The goal isn’t to diagnose participants with anything or find indicators for future health worries, but rather to deepen science’s collective understanding of the microbiome and facilitate future research. The researchers use a bacteria marker, the molecule 16S rRNA, to “tease out” and “barcode” the unique composition of each participant’s sample.

This week, the team published its first report from its findings. It generated a number of interesting points: The amount of floral diversity between people who reported eating 30 or more different plants per week compared to that of those who ate less than 10; the extent to which antibiotics or medical procedures can alter gut microbiome; and the surprising correlations it can have with mental health.

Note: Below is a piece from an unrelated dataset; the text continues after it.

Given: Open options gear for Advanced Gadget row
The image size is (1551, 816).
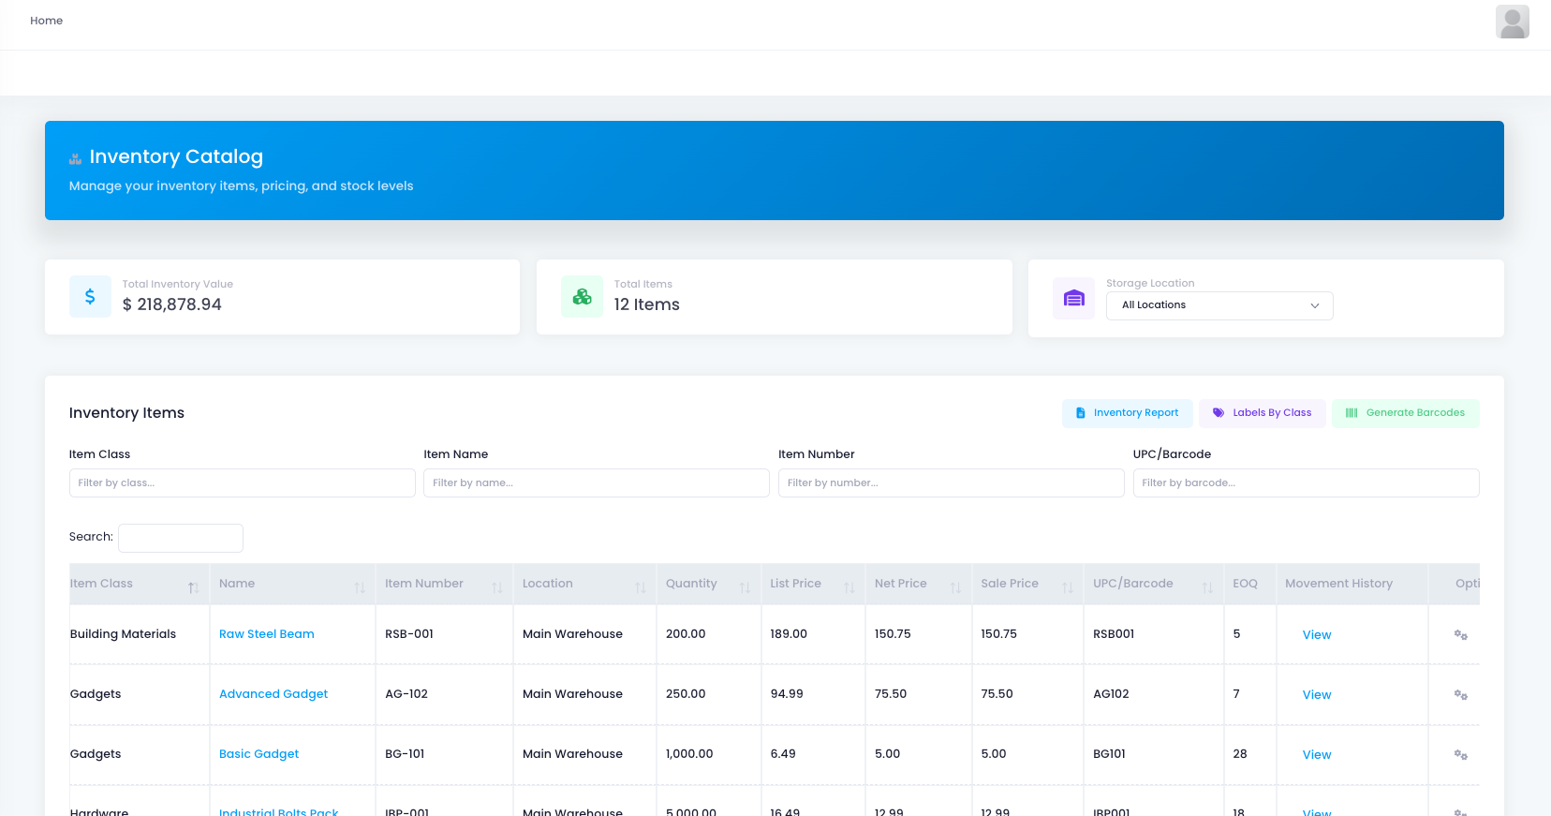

Although participants come from nearly 50 countries and territories, the samples draw primarily from the United States, United Kingdom, and Australia. The report found that those with mental disorders, for instance, had gut microbiomes more closely resembling those with other mental disorders than they did with healthy pairs matched by country, age, gender, and body mass index.

The researchers warn that it’s too early to start extrapolating gut microbiome findings into definitive health lessons. "The human microbiome is complex, but the more samples we get, the sooner we will be able to unravel the many ways the microbiome is associated with various health and disease states," Knight said. “We want eventually to go beyond making maps of the microbiome to making a microbiome GPS that tells you not just where you are on that map, but where you want to go and what to do in order to get there in terms of diet, lifestyle or medications."

To date, the project has received more than $2.5 million in total crowdfunding. The first research report, “American Gut: an Open Platform for Citizen Science Microbiome Research,” was published online today in mSystems.